Data records
____________

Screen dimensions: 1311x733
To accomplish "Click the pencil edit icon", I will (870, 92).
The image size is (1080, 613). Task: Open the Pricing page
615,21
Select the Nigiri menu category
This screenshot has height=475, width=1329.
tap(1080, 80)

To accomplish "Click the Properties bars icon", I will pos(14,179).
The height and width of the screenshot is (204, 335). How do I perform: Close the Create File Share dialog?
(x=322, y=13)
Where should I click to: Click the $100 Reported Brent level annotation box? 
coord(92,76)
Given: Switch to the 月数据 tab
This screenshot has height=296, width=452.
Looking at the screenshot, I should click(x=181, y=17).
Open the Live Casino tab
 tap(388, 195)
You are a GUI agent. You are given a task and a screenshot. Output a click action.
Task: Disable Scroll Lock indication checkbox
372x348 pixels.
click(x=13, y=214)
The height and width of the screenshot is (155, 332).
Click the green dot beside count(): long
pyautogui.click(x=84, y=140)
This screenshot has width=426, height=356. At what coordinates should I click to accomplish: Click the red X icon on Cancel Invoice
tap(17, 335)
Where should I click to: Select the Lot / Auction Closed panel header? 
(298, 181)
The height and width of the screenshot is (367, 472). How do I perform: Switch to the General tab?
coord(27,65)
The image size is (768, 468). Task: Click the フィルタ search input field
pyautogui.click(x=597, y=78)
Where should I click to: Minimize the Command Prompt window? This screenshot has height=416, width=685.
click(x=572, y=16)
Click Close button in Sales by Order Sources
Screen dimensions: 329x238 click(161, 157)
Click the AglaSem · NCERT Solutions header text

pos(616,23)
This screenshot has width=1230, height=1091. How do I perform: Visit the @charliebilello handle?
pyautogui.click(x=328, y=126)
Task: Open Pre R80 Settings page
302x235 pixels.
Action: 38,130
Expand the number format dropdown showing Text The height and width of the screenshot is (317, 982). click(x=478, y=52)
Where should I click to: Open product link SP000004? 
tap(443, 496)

____________

Exercise requirements
The expected result is every line above containing the string "will".

Your solution
To accomplish "Click the pencil edit icon", I will (870, 92).
To accomplish "Click the Properties bars icon", I will pos(14,179).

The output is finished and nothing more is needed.